Thomas Flaherty, vice president of global business development for Papa John's International Inc., is quick to point out that founder John Schnatter was only 23 when he started the pizza franchise. If anything, he believes younger franchisees are armed with an essential weapon: energy. "Our franchise system and the stores themselves are [fast-paced] environments," says Flaherty. "You need a lot of energy."
A Woman's Touch
According to the Center for Women's Business Research, nearly 10.4 million U.S. firms are owned by women.
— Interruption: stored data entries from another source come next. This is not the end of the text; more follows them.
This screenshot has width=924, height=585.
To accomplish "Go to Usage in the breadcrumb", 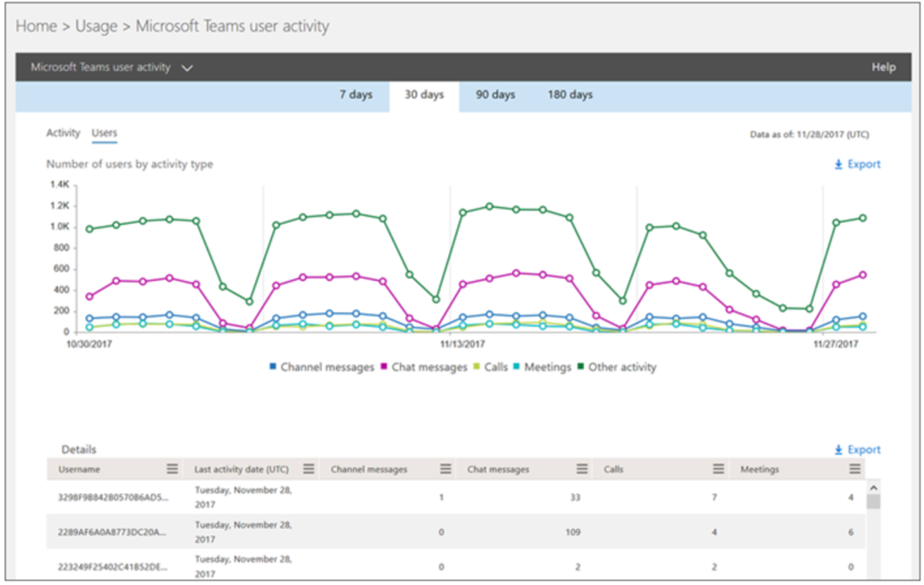I will tap(95, 26).
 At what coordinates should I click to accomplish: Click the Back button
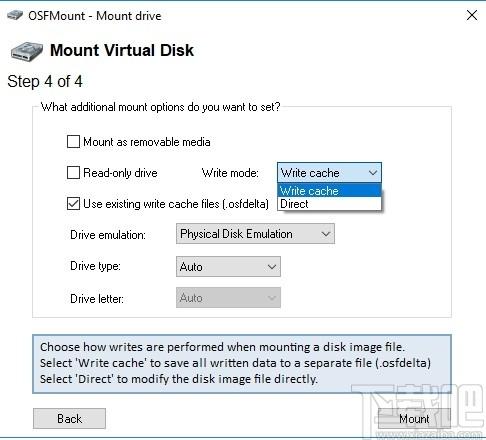point(69,418)
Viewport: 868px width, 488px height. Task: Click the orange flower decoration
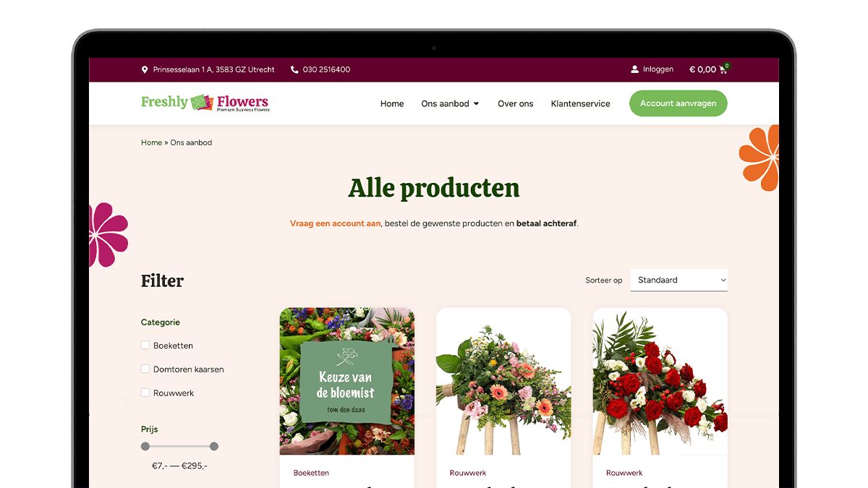pos(760,158)
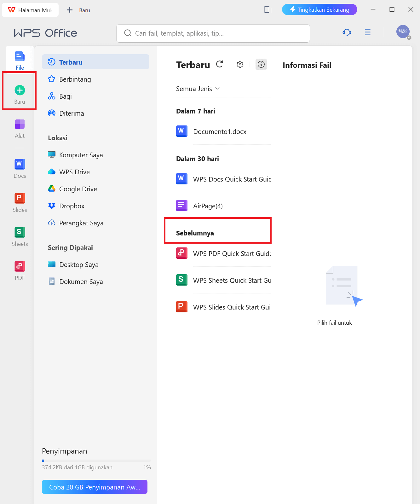
Task: Click the storage usage progress bar
Action: pyautogui.click(x=96, y=461)
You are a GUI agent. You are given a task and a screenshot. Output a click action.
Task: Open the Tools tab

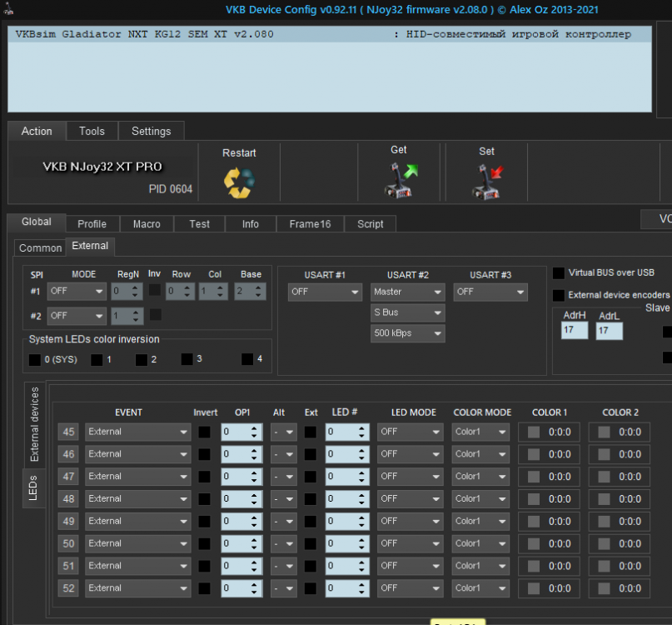tap(92, 131)
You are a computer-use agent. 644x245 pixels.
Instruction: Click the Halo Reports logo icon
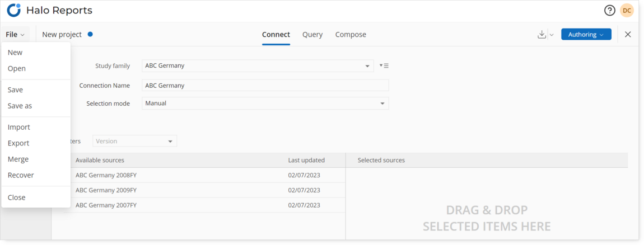tap(13, 10)
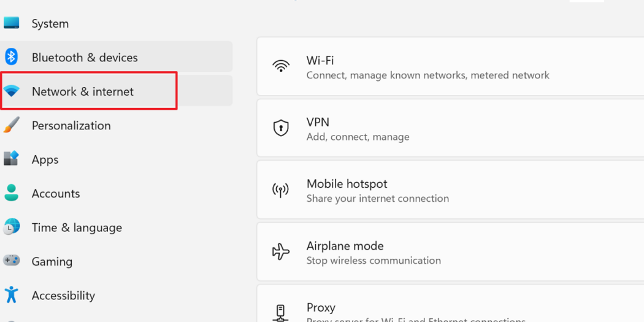Click the Time & language clock icon
This screenshot has height=322, width=644.
coord(11,227)
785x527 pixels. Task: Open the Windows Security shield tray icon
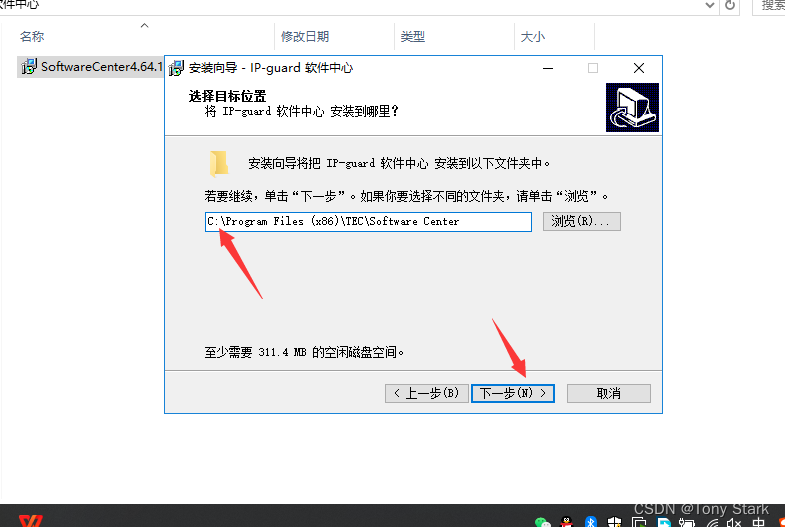tap(615, 522)
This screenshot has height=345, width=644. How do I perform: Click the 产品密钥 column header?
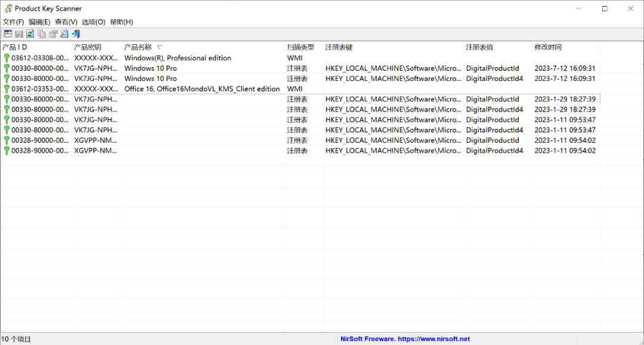(x=88, y=47)
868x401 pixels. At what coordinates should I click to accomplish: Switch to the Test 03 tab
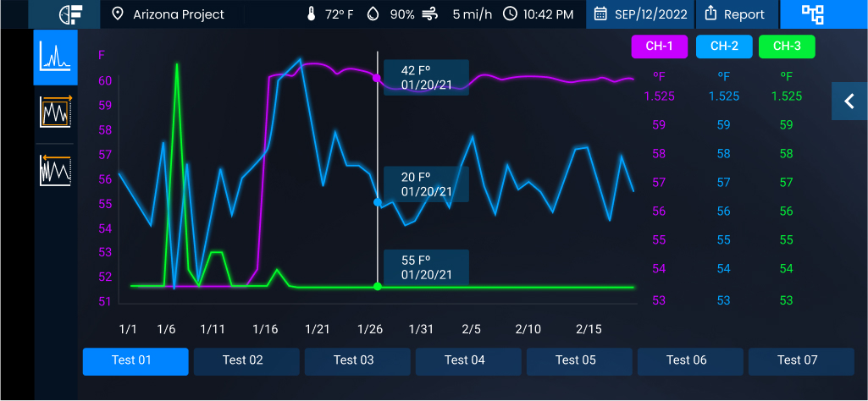coord(353,360)
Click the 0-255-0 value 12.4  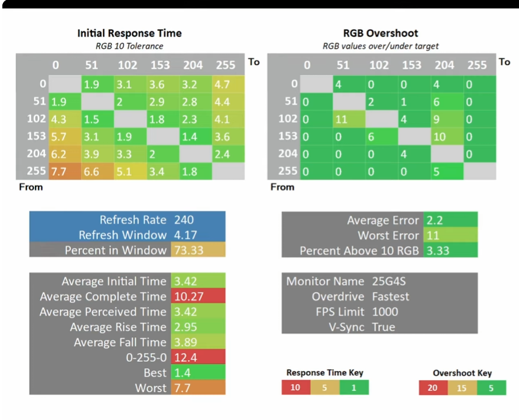[198, 357]
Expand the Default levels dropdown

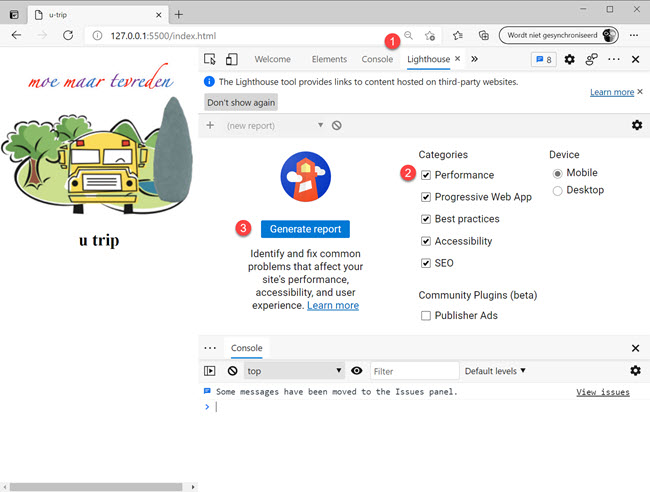[x=495, y=371]
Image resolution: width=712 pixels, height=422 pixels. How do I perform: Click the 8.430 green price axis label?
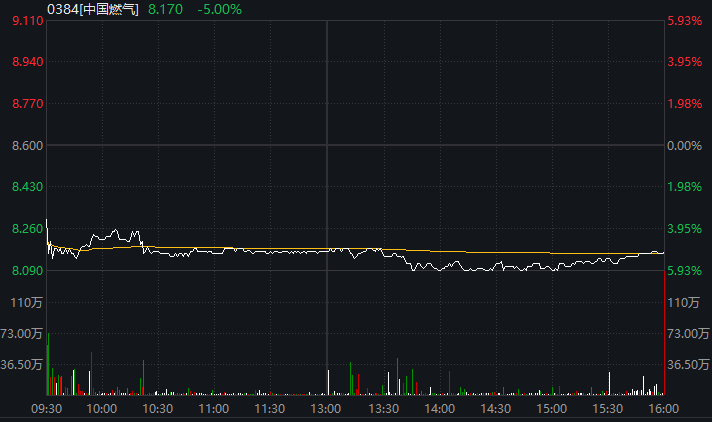[x=27, y=187]
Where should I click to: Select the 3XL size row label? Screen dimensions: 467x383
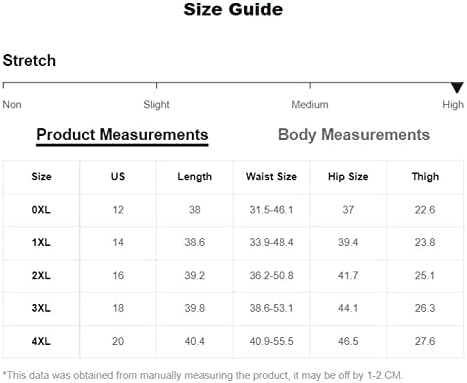[41, 308]
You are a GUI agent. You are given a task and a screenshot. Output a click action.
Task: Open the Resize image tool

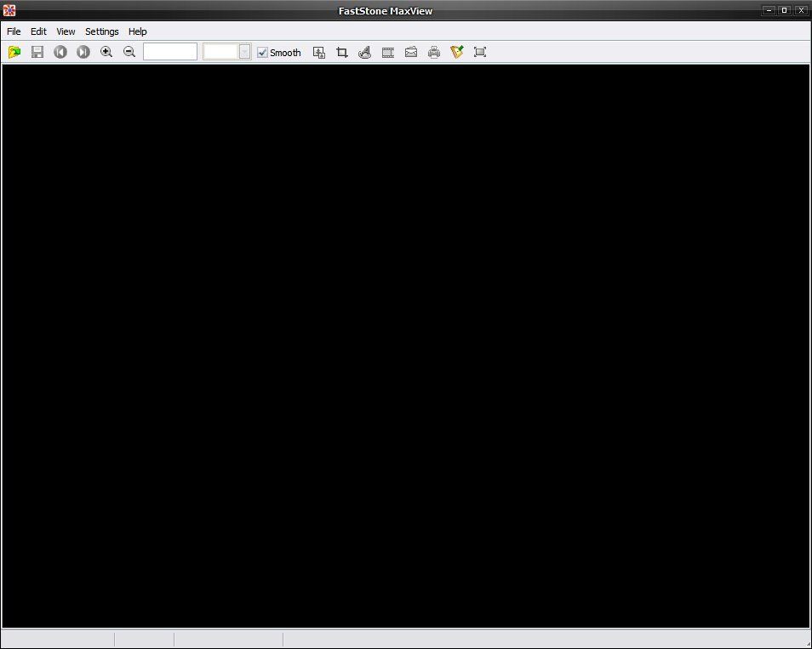319,52
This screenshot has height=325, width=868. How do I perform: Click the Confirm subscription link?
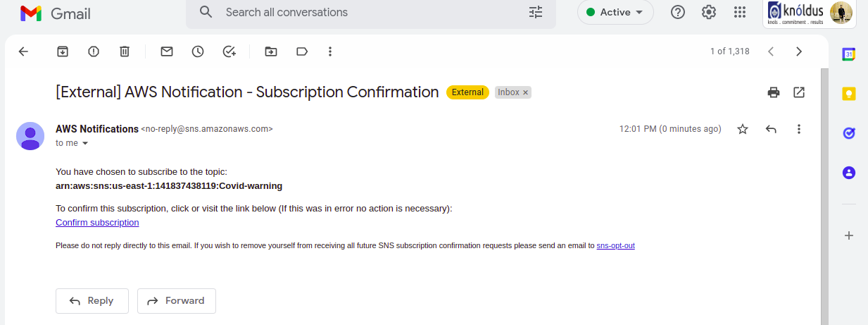coord(97,223)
And of the franchisors we surveyed, 32 per-cent reported that women are among their primary franchise buyers. "There are more women who are economically independent and [who are] the primary income-earners in their households," explains John Reynolds, president of the International Franchise Association Educational Foundation, which promotes franchising through research and education. "And as a result, they are much more likely to be interested in starting and owning their own businesses." In all franchising categories-from the automotive industry to the printer cartridge world-women are making their move.
John Dring, COO of Cartridge World, which sells, remanufactures and refills printer cartridges, estimates that the training sessions for new franchisees are currently made up of the same number of males and females. This is up from the 70/30 male-to-female ratio of about two years ago. So what's driving this increase? Says Dring, "Women have played a major role in different levels of running businesses-probably more so in the past 10 or 15 years-and they have done extremely well in entrepreneurship."
Karrie Holland opened her first Cartridge World franchise in Davenport, Iowa, in 2004. She has since opened three additional locations and is working toward opening one or two more as well as possibly moving into other markets. For Holland, a former college professor, owning a Cartridge World franchise is far from glamorous-it's downright dirty. But the franchise offered an appealing business model and opportunity.
Holland has found that being female has actually given her an advantage in that she's better able to identify with and speak to her target customer: other women. Understanding that women are the primary decision-makers in many households, Holland goes out of her way to reach out to her female customer base. She chooses locations that are convenient for women, supports local parks and recreation programs, helps schools with fundraisers, and works with the local waste commission to reuse empty cartridges. "I try to capitalize on the [environmental] portion of my business because it's [important] to women," says Holland.
Holland, 37, suggests joining networking groups for women business owners and not letting gender be an issue. She says, "I have a daughter, and I feel like I'm [being] a positive role model and showing her that women can be strong and run organizations."